To evaluate the effectiveness of the proposed tri-level distribution robust optimization model and the SC-C&CG algorithm, a case study is conducted on the modified IEEE 24-bus [30] test systems, which are mainly based on the topology of the distributed distribution network of these two systems operating as a mesh. Due to the broad range of the transmission network, the total simulation time is set to 14 days, with a unit time of 1 day. The maintenance time scenarios are set to [1, 2, 3, 4] days with the corresponding probability distributions of [0.40, 0.30, 0.20, 0.10] depending on the damage intensity. Experience distribution is obtained from historical data and can be adjusted according to different regional conditions. The power network structure used in this study is rigorously tested based on the Matpower software to ensure the authenticity of the results.

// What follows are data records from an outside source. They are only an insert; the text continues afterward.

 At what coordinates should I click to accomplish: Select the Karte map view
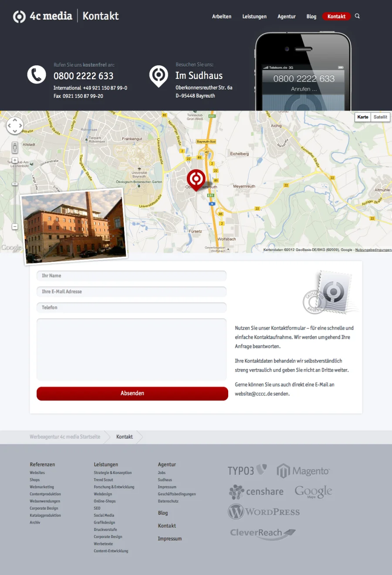[x=362, y=117]
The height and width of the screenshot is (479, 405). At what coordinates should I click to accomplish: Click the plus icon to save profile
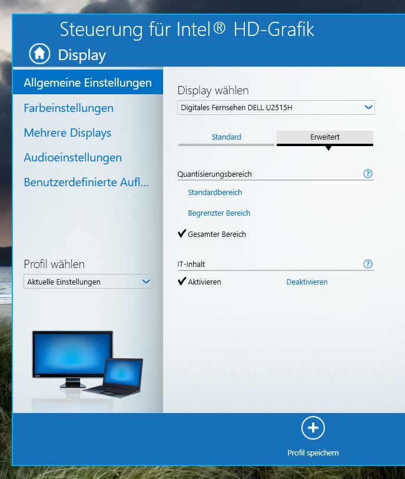[313, 428]
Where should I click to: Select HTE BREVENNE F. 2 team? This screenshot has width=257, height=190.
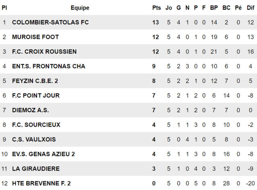[x=42, y=183]
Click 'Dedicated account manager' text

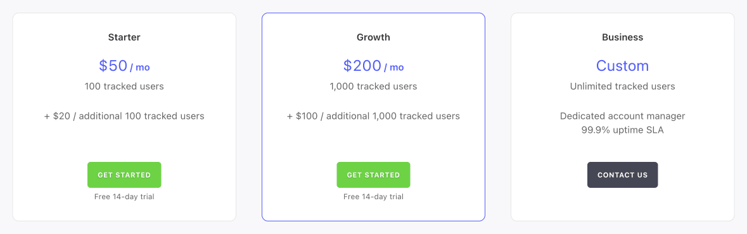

The model is developed in MATLAB R2021b using the YALMIP toolbox and solved using the commercial solver GUROBI. Computational simulations are performed on a laptop equipped with an Intel Core i7-9750H CPU and 16 GB of RAM.

4.1. Experimental Setting

The power is uniformly set at kW. For the defender, the unit cost of protection of a line is USD 900/km, and the cost of protection of each line is obtained by multiplying its length by the unit cost. The cost of defending the bus is USD 100,000. For the attacker, the destruction priority of the line and bus is set to 1 and 2, respectively. The cost of breaking the line and the bus is USD 10,000 and USD 20,000, respectively. The cost of defending the line and bus is USD 15,000. The cost per unit of time for the load-shedding loss is USD 100/kW. The fuel cost of the MEG is USD 200/day. The defense budget is set to USD 30,000. The attack budget is set to USD 50,000. The destruction priority of the bus and the line is set to 2 and 1, respectively. The system is equipped with two 100 kW MEGs and two MTs. The MEG can only supply power to the buses in which they are located and cannot support the demands of the entire system through grid integration. Each bus has enough fuel to keep the MEG running until the system is repaired.
The modified 24-bus system consists of 11 generation buses, 17 load buses, and 34 lines. The system voltage is set to 10 kV to match the MEG dispatch, and the topology is shown in Figure 1. The top 25% of candidate nodes and line sets after screening by load centrality are marked in red.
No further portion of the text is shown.